誤嚥とは、飲み込んだ食べ物や飲み物が、食道ではなく気管に入ることです。若い方であれば、むせて咳をすることで誤嚥した物を出せます。しかし、認知症の方はこの反射が弱くなっていることが多く、誤嚥を起こしやすいのです。

■誤嚥が起きるメカニズム

認知症が進むにつれて、脳の機能が低下し、飲み込むための筋肉の動きが遅くなったり、協調性が失われたりすることがあります。また、口の中に食べ物があっても、それを飲み込むべきだと認識できなくなったり、飲み込むタイミングがわからなくなったりすることもあります。これらのことが原因となり、誤嚥が起こりやすくなります。

■誤嚥が起きるとどうなるの?

誤嚥を起こすと、肺炎になる可能性が高まります。肺炎になると、咳や痰、呼吸困難などの症状が現れ、重症化すると命に関わることもあります。

■誤嚥を予防するには?

誤嚥を完全に防ぐことは難しいですが、以下の予防策を心掛けることで、リスクを減らすことができます。

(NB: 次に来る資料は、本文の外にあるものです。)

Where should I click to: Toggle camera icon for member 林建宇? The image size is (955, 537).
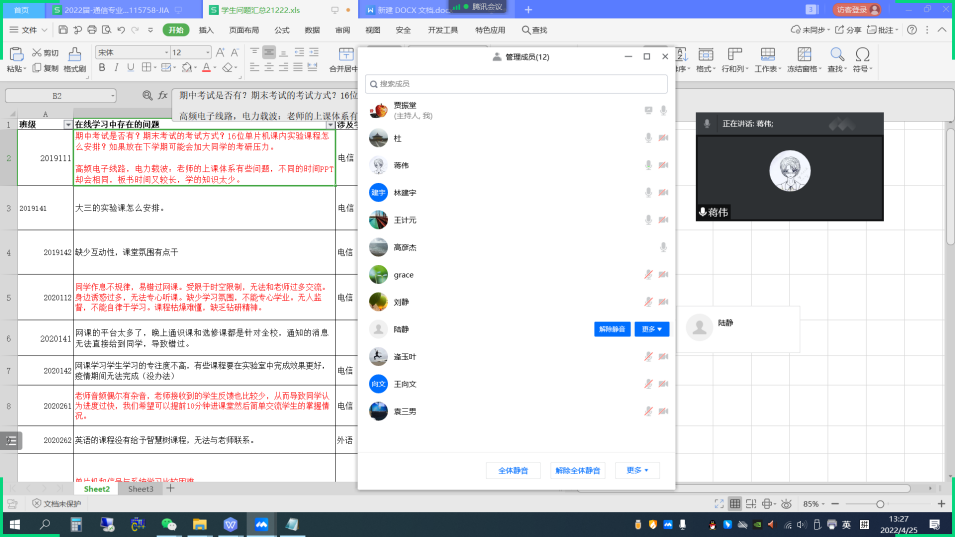coord(662,192)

  • 食事の姿勢を正す:背もたれを立て、あごを引いて、ゆっくりと食事をするようにしましょう。
  • 一口の量を少なくする:大きな一口を飲み込むと、誤嚥しやすくなります。一口の量を少なくし、よくかんでから飲み込むようにしましょう。
  • 食事の時間をゆっくりと取る:急いで食事をするのではなく、十分な時間をかけて食事をするようにしましょう。
  • 水分補給:口の中が乾燥すると、飲み込みにくくなるため、こまめな水分補給を心がけましょう。
  • 口腔ケア:口腔ケアをていねいに行うことで、口の中の清潔を保ち、誤嚥性肺炎のリスクを減らせます。
  • 食事の形態:柔らかく、飲み込みやすい食事形態にすることが大切です。

■誤嚥に気づいたら?

誤嚥に気づいたら、あわてず落ち着いて対応しましょう。

  • 食事を中断する:食べ物を口から出し、食事を中断します。
  • 姿勢を正す:背もたれを立て、あごを引いた姿勢にします。
  • 様子を見る:咳が出たり、呼吸が苦しそうになったりする場合は、医師や看護師に相談しましょう。

■治療薬はあるの?

誤嚥の直接的な治療薬はありませんが、肺炎になってしまった場合は、抗生物質などの治療を行います。

■介護する上でのポイント

  • 食事介助の工夫:認知症の方の状態に合わせて、食事の姿勢や一口の量、食事の時間を調整しましょう。
  • 口腔ケアの徹底:定期的に口腔ケアを行い、口の中を清潔に保ちましょう。
  • 嚥下訓練:言語聴覚士などの指導のもと、嚥下訓練を行うことも効果的です。
  • 多職種での連携:定期的に医師や看護師、言語聴覚士などに相談し、適切なケアを受けましょう。

■まとめ

認知症の方の誤嚥は、肺炎を引き起こす原因となるため、早めの対策が大切です。ご家族や介護職員の方々が、日頃から注意を払い、適切なケアを行うことで、誤嚥のリスクを減らせます。